日々進化を遂げるテクノロジーの数々。さまざまなスポーツで導入が進むなか、競馬レースにおいても最新技術が多く活用されています。特に2023年は、多くのシステムが競馬に導入された年でした。そこで今回は、競馬の楽しみ方を広げ得る新しい取り組みの魅力や課題について掘り下げていきます。
初心者も楽しみやすく…競走馬をGPSトラッキングでピタリと捕捉! 実はかなり進んでいる「競馬」の最新テクノロジー (※写真はイメージです/PIXTA)

リアルの競馬場を飛び出してメタバース空間にも進出

 

 

いまや競馬は現実世界を飛び出して、バーチャル空間にも進出しています。たとえば2023年7月15日~7月30日に開催された「バーチャルマーケット2023Summer」には、千葉県船橋市にある中山競馬場をメタバース世界で再現した「バーチャル中山競馬場」が登場しました。

 

「バーチャルマーケット」は、アバターなどのバーチャル商品や現実世界で使えるアイテムをメタバース空間で売買できるイベント。なかには音楽ライブをはじめとする体験型のブースも出展されていて、一般のクリエイター、企業を問わずさまざまな人が参加可能です。

 

現実世界では「有馬記念(GI)」の開催地となっている中山競馬場。「バーチャル中山競馬場」では、2017年の同大会にて優勝した有名馬キタサンブラックに騎乗できるタイムアタックレースが開催されました。さらに競走馬に乗ってパドックやコース内を楽しめるイベントもおこなっています。

 

なお「バーチャル中山競馬場」は、2023年12月2日~12月17日開催の「バーチャルマーケット2023Winter」にも出展。クリスマス仕様にデコレーションされた場内でレースに参加したり、競走馬を装飾したりといったアクティビティを提供しました。

 

また佐賀競馬場も、地方競馬場としては初となるメタバース技術を使ったオンラインイベントを2023年5月に開催しています。
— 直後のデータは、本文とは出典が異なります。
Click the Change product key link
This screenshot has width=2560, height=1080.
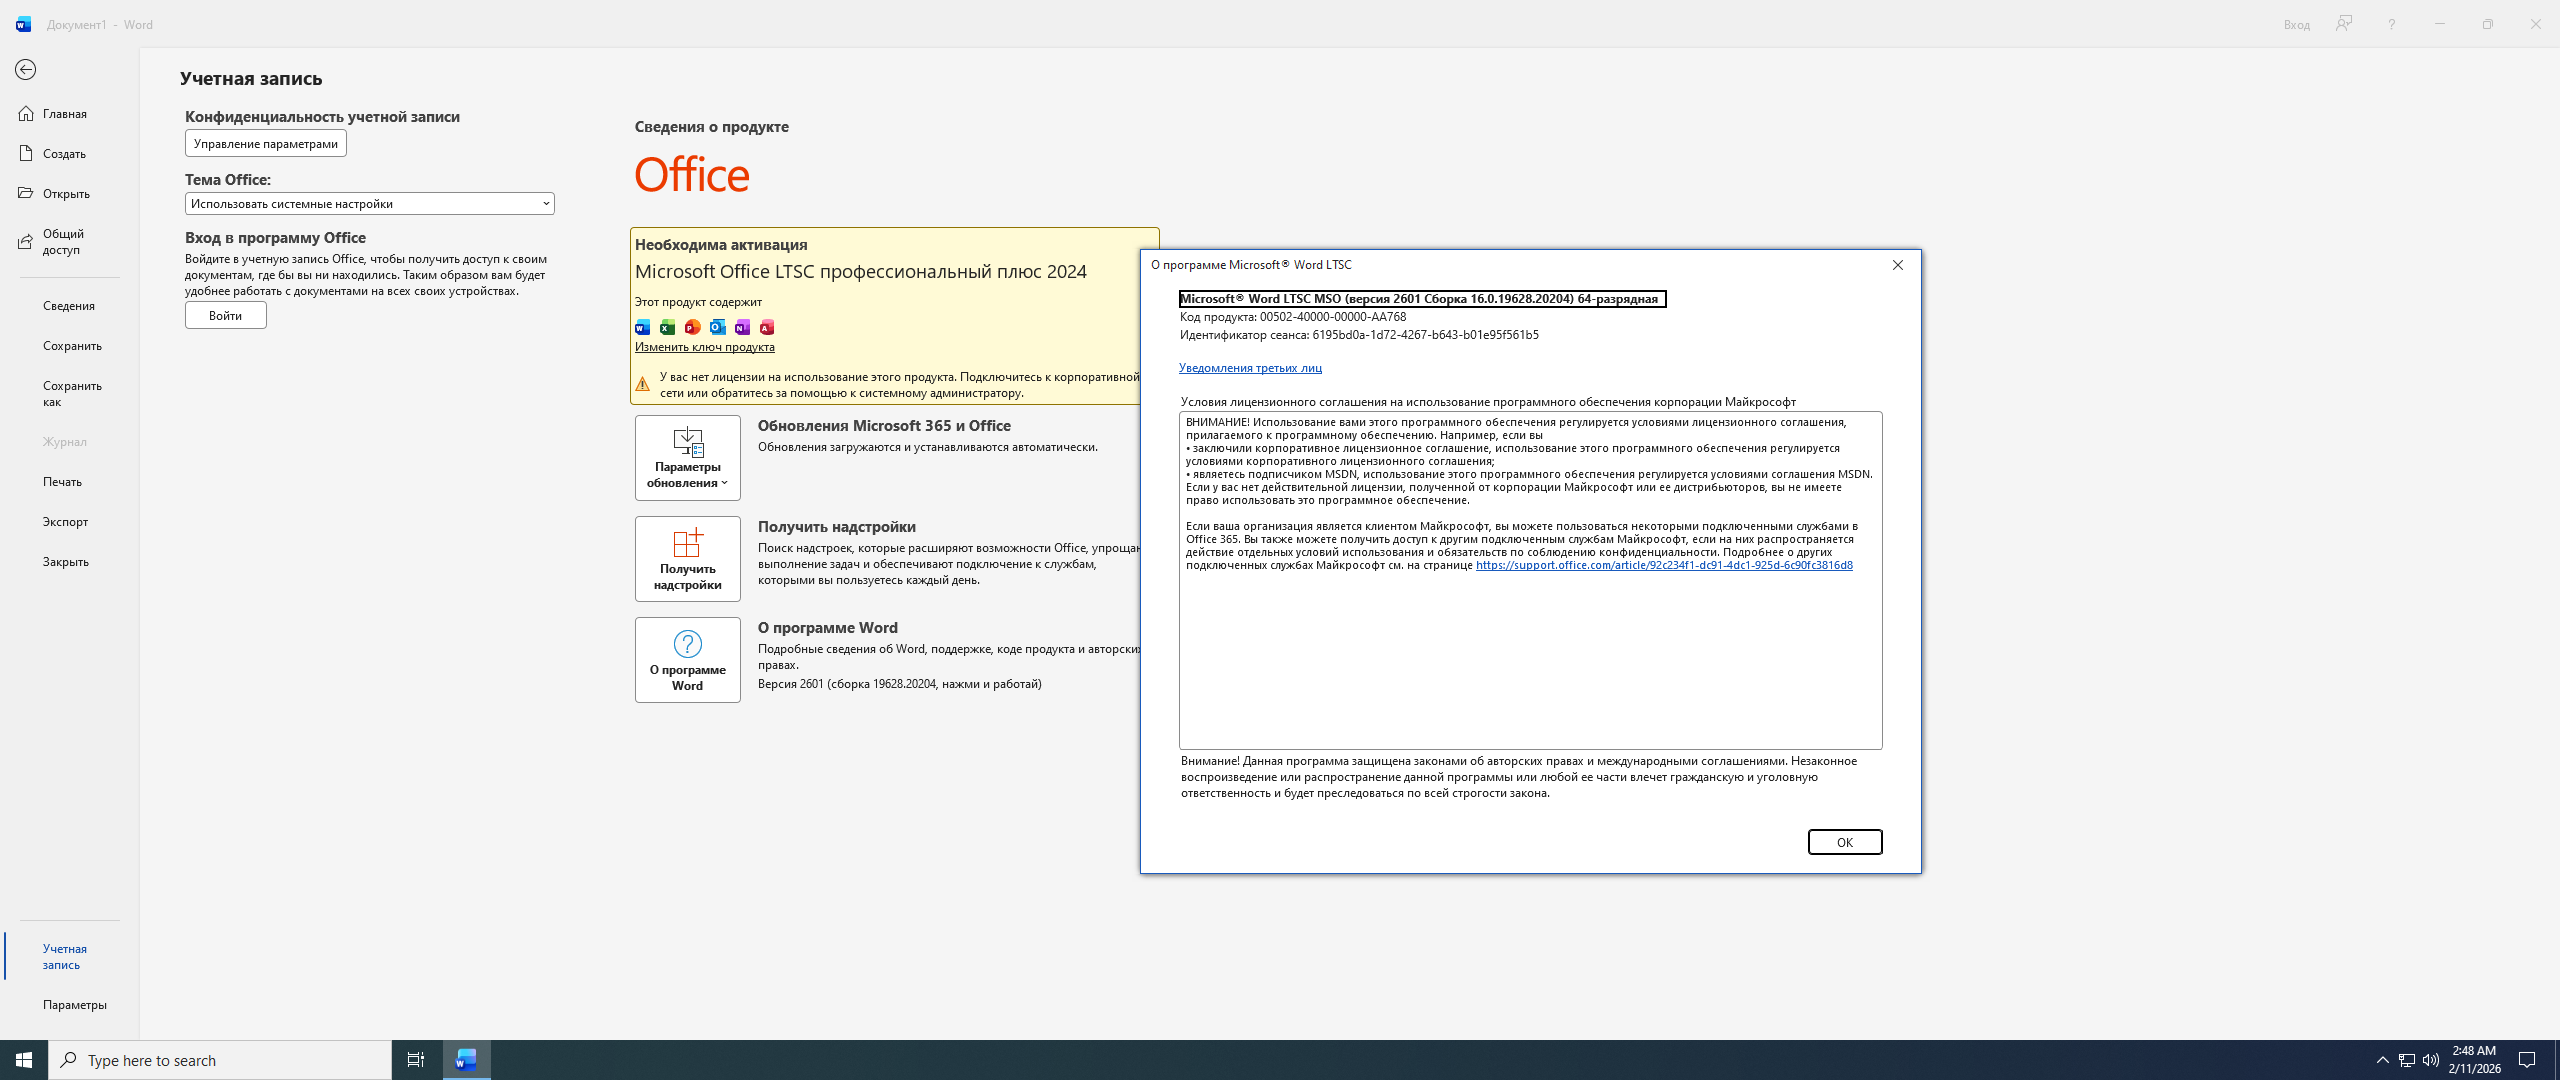(704, 347)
場内がダートコースであることにちなみ、「スナバース」と題したオリジナルのバーチャル空間を用いて多彩なプログラムを企画。1着の馬を予想するクイズ大会やグッズ販売、佐賀競馬公式YouTubeチャンネルにて放送している「SAGAリベンジャーズ」のライブ配信などがおこなわれました。

 

加えてイベント当日は、実際の佐賀競馬場内で限定オリジナルドリンクを販売。場内からスナバースに参加できる体験ブースも設置され、リアルとバーチャル空間を連動させた取り組みが特徴的でした。

 

メタバースやAIをはじめ、最新テクノロジーの導入がすすむ競馬界。レースの楽しみ方のバリエーションや気軽に競馬に触れられる機会の増加など、コアなファンはもちろん、これまで競馬をあまり楽しめなかった人たちにとっても嬉しい進化を遂げています。今回紹介した技術がさらに浸透することで競馬界がどのような盛り上がりを見せていくのか、今後もぜひ注目してみてください。